__TEXTO BASE__.
»»

Una inflación sostenida tiene costos palpables, tanto por el deterioro en los salarios reales como por la dificultad de sostener la competitividad cambiaria. El gobierno hoy parece preferir pagar esos costos dando prioridad al impulso de la demanda doméstica, que a su vez le permite lograr un crecimiento sostenido del empleo. Esto parecería granjearle mayores índices de apoyo que los que perdería con la inflación y la pérdida de competitividad.
El problema es que cada vez necesita generar más estímulo de la demanda doméstica a través del gasto para alcanzar un mismo crecimiento del empleo. Esto es así porque la elasticidad empleo/PBI (porcentaje en que crece el empleo ante cada 1% de aumento en el producto) viene cayendo desde un valor cercano a 1 en 2003-2004 a uno de alrededor de 0,5 en la actualidad.
Dicho de otro modo, para que el empleo crezca un 5%, el PBI debe incrementarse en un 10%, mientras que tres años atrás sólo debía subir la mitad. Si el gobierno se resignara a un aumento menos inflacionario del PBI de "sólo" un 6%, el empleo aumentaría en 280.000 nuevos puestos de trabajo este año. En cambio, con un crecimiento previsible de alrededor del 8%, consistente con el actual impulso de la política fiscal, se terminarían creando cerca de 373.000 nuevos empleos. Esta diferencia no es menor a la hora de los votos. La elasticidad empleo/PBI hasta el 2004 era alta, por la posibilidad de seguir aprovechando capacidad instalada ociosa que había a la salida de la crisis y que permitía incrementar la producción simplemente aumentando el empleo. En cambio, en la actualidad no queda demasiada capacidad ociosa y cada nuevo empleo debe ser acompañado por mayores inversiones.
El mecanismo por el cual la expansión fiscal genera más empleo es el siguiente. El gasto público está orientado mayormente a actividades no transables internacionalmente (servicios, construcción), que son más intensivas en uso de mano de obra y más creadoras de empleo que las transables, como la industria y el agro.

««

__EJERCICIOS__.
A. Responde estas preguntas según el texto sobre inflación y empleo:
(i) ¿Qué valor tenía la elasticidad empleo/PBI en 2003-2004?
(ii) ¿Cuántos nuevos empleos se crearían con un crecimiento del PBI de alrededor del 8%?
(iii) ¿A qué actividades está orientado mayormente el gasto público?
B. Reescribe como lista breve el párrafo del texto sobre inflación y empleo que empieza con "Dicho de otro modo", conservando sus datos principales.
C. Continúa, por favor, el texto sobre inflación y empleo a partir de su última oración.

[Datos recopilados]
»»

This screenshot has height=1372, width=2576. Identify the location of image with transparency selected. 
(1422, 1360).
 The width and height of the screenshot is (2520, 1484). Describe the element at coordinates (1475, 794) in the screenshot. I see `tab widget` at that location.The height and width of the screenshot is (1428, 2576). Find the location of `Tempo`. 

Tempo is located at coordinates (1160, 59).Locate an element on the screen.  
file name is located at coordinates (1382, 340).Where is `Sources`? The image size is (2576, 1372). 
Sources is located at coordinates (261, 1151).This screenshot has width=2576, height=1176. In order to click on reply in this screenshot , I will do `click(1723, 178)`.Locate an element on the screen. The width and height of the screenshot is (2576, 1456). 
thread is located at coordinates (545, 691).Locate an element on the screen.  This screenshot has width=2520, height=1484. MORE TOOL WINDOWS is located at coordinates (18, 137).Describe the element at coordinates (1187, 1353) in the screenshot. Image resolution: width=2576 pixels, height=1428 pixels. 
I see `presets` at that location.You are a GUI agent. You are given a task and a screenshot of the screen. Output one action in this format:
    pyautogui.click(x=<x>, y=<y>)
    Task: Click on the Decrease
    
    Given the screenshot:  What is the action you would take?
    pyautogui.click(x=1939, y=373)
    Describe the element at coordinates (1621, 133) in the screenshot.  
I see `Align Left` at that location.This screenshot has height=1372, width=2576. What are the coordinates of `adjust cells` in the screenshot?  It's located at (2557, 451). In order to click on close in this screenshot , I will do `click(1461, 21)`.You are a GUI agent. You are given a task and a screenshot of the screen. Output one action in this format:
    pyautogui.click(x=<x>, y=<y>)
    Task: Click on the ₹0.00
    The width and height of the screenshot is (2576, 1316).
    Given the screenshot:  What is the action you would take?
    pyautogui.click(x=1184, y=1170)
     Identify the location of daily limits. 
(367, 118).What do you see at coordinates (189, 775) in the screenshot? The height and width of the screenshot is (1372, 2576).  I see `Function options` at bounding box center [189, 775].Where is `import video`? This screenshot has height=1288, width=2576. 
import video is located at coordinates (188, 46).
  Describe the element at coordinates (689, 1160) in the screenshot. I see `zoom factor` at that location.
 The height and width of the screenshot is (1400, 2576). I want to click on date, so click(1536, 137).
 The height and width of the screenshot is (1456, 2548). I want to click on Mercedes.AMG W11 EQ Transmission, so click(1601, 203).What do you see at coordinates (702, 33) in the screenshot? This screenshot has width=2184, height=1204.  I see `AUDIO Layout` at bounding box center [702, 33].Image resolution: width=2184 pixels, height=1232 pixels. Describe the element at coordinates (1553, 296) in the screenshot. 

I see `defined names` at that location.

««

__RESPUESTAS__.
A.
(i) Un valor cercano a 1.
(ii) Cerca de 373.000.
(iii) A actividades no transables internacionalmente, como los servicios y la construcción.

B.
- Para que el empleo crezca un 5%, el PBI debe aumentar un 10%; tres años atrás bastaba la mitad.
- Con un crecimiento del PBI de "sólo" un 6%, se crearían 280.000 nuevos puestos de trabajo este año.
- Con el crecimiento previsible de alrededor del 8%, acorde al actual impulso fiscal, se crearían cerca de 373.000 empleos.
- Esa diferencia pesa a la hora de los votos.
- Hasta 2004 la elasticidad era alta porque había capacidad instalada ociosa tras la crisis, y la producción crecía con solo sumar empleo.
- Hoy queda poca capacidad ociosa, y cada nuevo empleo requiere mayores inversiones.

C.
En este sentido, debe destacarse que en el 2006 el crecimiento del empleo en actividades no transables explicó un 80% del aumento total en la ocupación. Este mayor estímulo público a la demanda por actividades no transables estuvo fuertemente concentrado en Capital Federal y Gran Buenos Aires, que se beneficiaron significativamente con la asignación regional de los subsidios al transporte, trenes, etc.
El efecto inflacionario del aumento en el gasto también contribuye a licuaciones temporarias del costo laboral, estimulando una mayor contratación. Esto es lo que los economistas llaman la "Curva de Phillips".
El problema es que, tal como lo estamos viendo ahora, las negociaciones salariales incorporan de manera creciente las expectativas inflacionarias, haciendo más difícil seguir explotando este mecanismo.
Así, algunas de las tendencias recientes en la economía interfieren con los desarrollos positivos verificados en el período pos-crisis.
En efecto, la marcada recuperación de la inversión ha estado apoyada fuertemente en el superávit fiscal y en el tipo de cambio real, que generaron mayores ahorros privados y públicos, y en la caída de la volatilidad, que favoreció un cálculo de rentabilidades futuras más previsibles.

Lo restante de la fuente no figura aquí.